Afirmei que a questão não se assenta somente na qualidade do serviço, mas também sobre a imagem dos profissionais como categoria. A partir do momento que a formação acadêmica torna-se uma exigência, uma enorme quantidade de pessoas deixa de ser parte desse “exército de reserva” (trabalhadores potenciais) e isso afeta diretamente na busca de melhorias salariais e de trabalho. Como? Se temos menos pessoas no mercado de trabalho, três elementos positivos se estabelecem. O primeiro é que jornalistas de formação terão mais oportunidade de emprego. A empresa não contrataria um trabalhador fora das condições exigidas por lei, isso tiraria pessoas que só tem o ensino médio e até mesmo pessoas com outras formações acadêmicas desse mercado.

O segundo ponto. Com a diminuição do “exército de reserva” a pressão sobre os salários tendem a diminuir e cria abertura para melhoria, embora as coisas não funcionem de forma tão simples, sobretudo, dadas as pressões externas às redações e às relações políticas.

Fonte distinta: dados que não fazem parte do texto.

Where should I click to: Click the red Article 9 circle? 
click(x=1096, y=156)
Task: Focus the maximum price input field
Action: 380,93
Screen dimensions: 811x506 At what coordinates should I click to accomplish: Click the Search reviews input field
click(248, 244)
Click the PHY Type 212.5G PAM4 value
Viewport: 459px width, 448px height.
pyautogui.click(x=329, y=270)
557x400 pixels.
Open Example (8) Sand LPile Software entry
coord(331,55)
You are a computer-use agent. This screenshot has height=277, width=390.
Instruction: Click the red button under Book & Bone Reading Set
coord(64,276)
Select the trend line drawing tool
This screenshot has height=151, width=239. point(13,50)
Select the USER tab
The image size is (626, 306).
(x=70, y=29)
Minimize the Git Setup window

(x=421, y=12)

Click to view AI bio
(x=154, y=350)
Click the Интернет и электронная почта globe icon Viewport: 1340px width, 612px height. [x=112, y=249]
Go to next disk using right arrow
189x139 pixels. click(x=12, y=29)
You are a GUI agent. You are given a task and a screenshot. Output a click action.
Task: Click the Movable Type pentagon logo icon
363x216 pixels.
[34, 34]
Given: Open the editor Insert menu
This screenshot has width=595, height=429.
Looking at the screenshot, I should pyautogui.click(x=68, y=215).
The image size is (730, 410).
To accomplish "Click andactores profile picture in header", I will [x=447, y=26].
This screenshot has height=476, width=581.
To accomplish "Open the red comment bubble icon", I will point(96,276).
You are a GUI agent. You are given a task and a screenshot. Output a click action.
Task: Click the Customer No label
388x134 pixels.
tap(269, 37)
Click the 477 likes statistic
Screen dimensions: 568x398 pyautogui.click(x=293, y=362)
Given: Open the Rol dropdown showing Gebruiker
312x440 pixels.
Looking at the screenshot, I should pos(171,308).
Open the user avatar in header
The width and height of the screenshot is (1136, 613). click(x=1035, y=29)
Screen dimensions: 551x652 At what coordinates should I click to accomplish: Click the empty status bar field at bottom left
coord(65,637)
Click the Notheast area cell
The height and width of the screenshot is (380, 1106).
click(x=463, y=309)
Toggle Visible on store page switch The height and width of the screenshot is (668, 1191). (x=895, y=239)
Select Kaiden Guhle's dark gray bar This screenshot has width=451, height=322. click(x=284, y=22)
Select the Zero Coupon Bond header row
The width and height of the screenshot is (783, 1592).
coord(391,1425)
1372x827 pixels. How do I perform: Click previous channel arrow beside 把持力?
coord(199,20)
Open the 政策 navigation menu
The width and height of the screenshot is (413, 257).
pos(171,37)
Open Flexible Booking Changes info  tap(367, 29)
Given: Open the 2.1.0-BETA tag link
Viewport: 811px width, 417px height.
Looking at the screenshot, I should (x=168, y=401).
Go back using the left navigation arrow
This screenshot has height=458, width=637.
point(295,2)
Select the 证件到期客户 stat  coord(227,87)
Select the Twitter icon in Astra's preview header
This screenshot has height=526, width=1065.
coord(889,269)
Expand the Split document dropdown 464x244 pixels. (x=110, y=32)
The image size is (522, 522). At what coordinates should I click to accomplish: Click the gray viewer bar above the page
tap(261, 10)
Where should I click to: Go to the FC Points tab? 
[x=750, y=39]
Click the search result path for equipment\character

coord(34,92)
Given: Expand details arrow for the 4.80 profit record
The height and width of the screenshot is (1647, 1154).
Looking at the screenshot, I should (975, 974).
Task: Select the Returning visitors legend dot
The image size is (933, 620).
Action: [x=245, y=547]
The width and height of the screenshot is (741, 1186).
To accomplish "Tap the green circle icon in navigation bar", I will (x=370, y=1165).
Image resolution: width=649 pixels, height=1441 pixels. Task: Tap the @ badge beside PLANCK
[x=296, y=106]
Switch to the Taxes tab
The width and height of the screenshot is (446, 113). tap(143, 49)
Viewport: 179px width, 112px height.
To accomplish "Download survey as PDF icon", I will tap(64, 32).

O terceiro ponto diz respeito à qualificação profissional. Os jornalistas diante da exigência estariam todos em um mesmo patamar, tendo como forma de ascensão a busca pela qualificação em uma pós-graduação, mestrado, cursinhos, embora o QI também dite as regras, e com um maior peso.

Essas são questões e desdobramentos que não são citados pelo autor e professor Eugênio Bucci. Ele pensa no trabalho, mas esquece o trabalhador.